PROBLEMS TO WORK ON ->
[1] Answer these questions about the night-sky column:
(a) Which two nights in August does it name as probably best for seeing meteors?
(b) About how fast are the little bits of rock traveling?
(c) What color does Saturn glow?
[2] From the night-sky column, reproduce word for word the passage that begins at the words "Over in the" and stops after the words "the western sky.".

DOCUMENT SEGMENT ->
July 25, 2018 by Methow Valley News

Naked-EyeBy David Ward

August is meteor shower month, and if the skies are still clear of smoke, it will be a great time to see lots of shooting stars. Last year’s show was spoiled by a large, bright moon that washed out the dark skies. This year the moon is out of the way and will not interfere with the show.

Most any night in mid August will produce more meteors than normal but the nights of Aug. 11-12 and 12-13 will probably be best. As always when looking for meteors, late at night is best, when we are peering into the direction in which the earth is traveling through space. I sometimes think of it as looking out the front windshield of a car. Driving through a snowstorm, are you going to see more snowflakes hit the rear window or the front?

The August meteors are called the Perseids because they appear to come from the constellation Perseus. Actually those stars are a zillion times farther away than the meteors, which are only 50 or 75 miles up. Most of the shooting stars we see are about the size of grape nut cereal kernels and are leftover debris from a comet that we run into every year in our journey around the sun.

These little bits of rocks are traveling fast, about 35 miles per second, and when they hit our atmosphere they heat up fast. What we see is an ionized column of super-heated air. The Perseids are also known for bolides, large fireballs with long glowing tails which sometime explode into several or more smaller pieces.

It does not take any special equipment or training to look for meteors. Just lay back in your favorite lounge chair with some bug spray and enjoy the show. While you are out there, there are plenty of other night sky sights to see.

Over in the east just after it gets dark, you cannot miss a very bright reddish, UFO-looking object. That is Mars, and we are closer to it than we have been for a while. To the right of Mars, dimmer Saturn glows with a yellowish color and bright Jupiter is farther right still. Just after sunset, brilliant Venus lights up the western sky.

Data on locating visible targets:
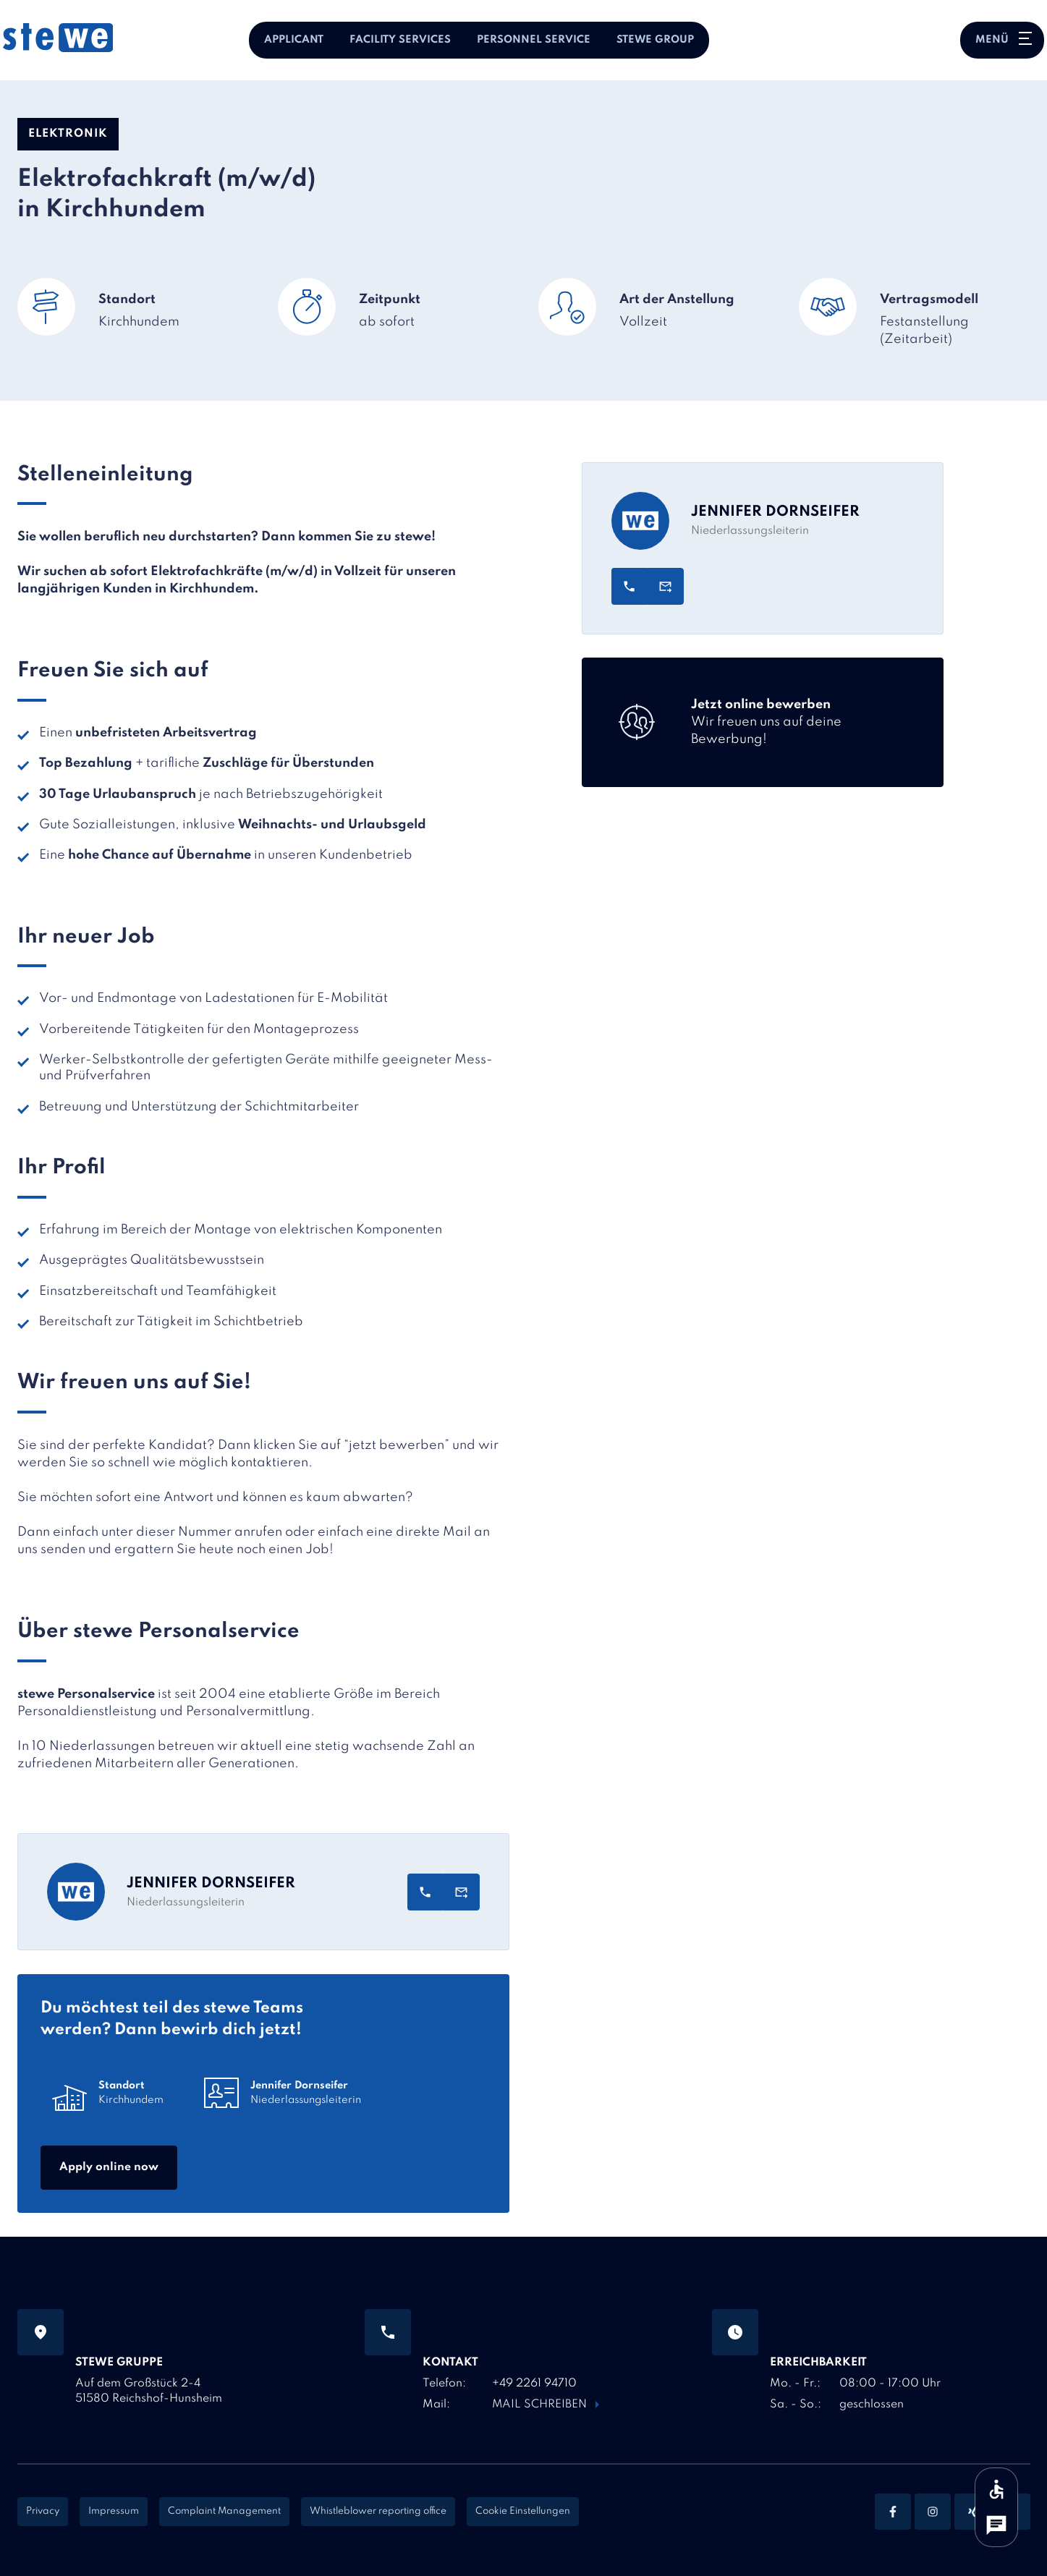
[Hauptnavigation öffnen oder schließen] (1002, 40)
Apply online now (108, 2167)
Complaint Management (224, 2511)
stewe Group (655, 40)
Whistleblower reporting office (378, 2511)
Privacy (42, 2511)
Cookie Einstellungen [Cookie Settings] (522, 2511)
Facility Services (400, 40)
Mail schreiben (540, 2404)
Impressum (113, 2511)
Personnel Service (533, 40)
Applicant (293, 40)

RESPONSES BY TASK ->
[1]
(a) The nights of Aug. 11-12 and 12-13
(b) About 35 miles per second
(c) Yellowish

[2]
Over in the east just after it gets dark, you cannot miss a very bright reddish, UFO-looking object. That is Mars, and we are closer to it than we have been for a while. To the right of Mars, dimmer Saturn glows with a yellowish color and bright Jupiter is farther right still. Just after sunset, brilliant Venus lights up the western sky.